* [WHAT IS EXPECTED] Restate word for word the span that opens with the line containing "Łosice - Plac Zabaw (60, 714)" and closes with the final line of the data; give only those lines.

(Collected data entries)

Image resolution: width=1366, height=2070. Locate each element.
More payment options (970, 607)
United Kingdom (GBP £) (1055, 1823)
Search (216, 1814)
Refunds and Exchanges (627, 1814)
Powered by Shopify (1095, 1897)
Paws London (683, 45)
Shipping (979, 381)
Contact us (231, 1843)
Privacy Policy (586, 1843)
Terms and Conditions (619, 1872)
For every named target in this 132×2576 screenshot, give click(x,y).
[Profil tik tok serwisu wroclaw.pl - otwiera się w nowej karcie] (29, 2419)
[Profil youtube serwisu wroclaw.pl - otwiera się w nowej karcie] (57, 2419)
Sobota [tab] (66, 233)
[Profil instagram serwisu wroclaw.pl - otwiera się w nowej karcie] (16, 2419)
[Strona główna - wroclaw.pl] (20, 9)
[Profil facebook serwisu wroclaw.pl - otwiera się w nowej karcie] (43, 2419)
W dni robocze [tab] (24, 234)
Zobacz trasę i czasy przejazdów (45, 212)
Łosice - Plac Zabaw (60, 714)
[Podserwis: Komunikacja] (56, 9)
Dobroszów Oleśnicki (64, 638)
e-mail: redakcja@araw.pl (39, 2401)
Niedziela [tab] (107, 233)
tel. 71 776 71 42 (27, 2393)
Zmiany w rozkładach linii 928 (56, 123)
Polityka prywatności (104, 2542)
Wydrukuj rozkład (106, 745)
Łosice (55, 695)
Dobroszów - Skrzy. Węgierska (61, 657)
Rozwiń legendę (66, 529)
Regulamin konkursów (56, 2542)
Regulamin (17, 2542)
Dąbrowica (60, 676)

* [RESPONSE TO THIS TASK]
Łosice - Plac Zabaw (60, 714)
[Podserwis: Komunikacja] (56, 9)
Dobroszów Oleśnicki (64, 638)
e-mail: redakcja@araw.pl (39, 2401)
Niedziela [tab] (107, 233)
tel. 71 776 71 42 (27, 2393)
Zmiany w rozkładach linii 928 (56, 123)
Polityka prywatności (104, 2542)
Wydrukuj rozkład (106, 745)
Łosice (55, 695)
Dobroszów - Skrzy. Węgierska (61, 657)
Rozwiń legendę (66, 529)
Regulamin konkursów (56, 2542)
Regulamin (17, 2542)
Dąbrowica (60, 676)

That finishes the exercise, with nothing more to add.